▶ _Data records_:
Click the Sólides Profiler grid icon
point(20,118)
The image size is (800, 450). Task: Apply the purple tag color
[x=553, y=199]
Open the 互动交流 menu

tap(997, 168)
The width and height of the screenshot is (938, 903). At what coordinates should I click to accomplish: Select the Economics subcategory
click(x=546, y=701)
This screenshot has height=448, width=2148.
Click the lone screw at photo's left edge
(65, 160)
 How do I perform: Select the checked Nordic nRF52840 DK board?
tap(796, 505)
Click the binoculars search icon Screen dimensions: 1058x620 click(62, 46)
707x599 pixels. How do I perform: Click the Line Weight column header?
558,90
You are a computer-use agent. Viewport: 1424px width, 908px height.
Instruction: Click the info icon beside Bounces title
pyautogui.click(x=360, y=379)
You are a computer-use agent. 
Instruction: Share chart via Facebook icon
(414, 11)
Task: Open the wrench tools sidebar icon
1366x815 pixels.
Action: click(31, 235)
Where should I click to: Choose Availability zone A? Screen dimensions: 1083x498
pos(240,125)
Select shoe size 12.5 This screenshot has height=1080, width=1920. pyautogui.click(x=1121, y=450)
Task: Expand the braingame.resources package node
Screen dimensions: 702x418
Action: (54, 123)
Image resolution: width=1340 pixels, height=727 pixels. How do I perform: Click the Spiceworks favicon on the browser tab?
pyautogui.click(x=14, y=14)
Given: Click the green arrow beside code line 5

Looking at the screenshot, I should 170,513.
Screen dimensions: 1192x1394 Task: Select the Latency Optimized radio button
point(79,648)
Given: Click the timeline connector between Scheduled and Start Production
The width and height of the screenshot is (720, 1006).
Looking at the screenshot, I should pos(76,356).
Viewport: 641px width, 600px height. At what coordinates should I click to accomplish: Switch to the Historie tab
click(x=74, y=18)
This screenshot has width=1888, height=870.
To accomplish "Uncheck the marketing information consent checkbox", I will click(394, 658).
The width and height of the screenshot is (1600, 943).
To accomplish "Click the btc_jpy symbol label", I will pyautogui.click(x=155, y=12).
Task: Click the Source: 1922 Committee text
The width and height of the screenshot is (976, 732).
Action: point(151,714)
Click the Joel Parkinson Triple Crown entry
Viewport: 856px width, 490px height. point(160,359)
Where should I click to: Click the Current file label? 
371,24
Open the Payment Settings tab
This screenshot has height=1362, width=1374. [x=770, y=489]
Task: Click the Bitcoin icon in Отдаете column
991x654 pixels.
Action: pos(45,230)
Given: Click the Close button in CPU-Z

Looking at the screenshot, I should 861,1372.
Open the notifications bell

▶ _What the task asks_: Take from the material above the lines running from the one with "Instruction: Click the" through the one with "Task: Expand the", and repeat them exactly, with nothing else.

▶ _Result of the exercise_:
Instruction: Click the info icon beside Bounces title
pyautogui.click(x=360, y=379)
You are a computer-use agent. 
Instruction: Share chart via Facebook icon
(414, 11)
Task: Open the wrench tools sidebar icon
1366x815 pixels.
Action: click(31, 235)
Where should I click to: Choose Availability zone A? Screen dimensions: 1083x498
pos(240,125)
Select shoe size 12.5 This screenshot has height=1080, width=1920. pyautogui.click(x=1121, y=450)
Task: Expand the braingame.resources package node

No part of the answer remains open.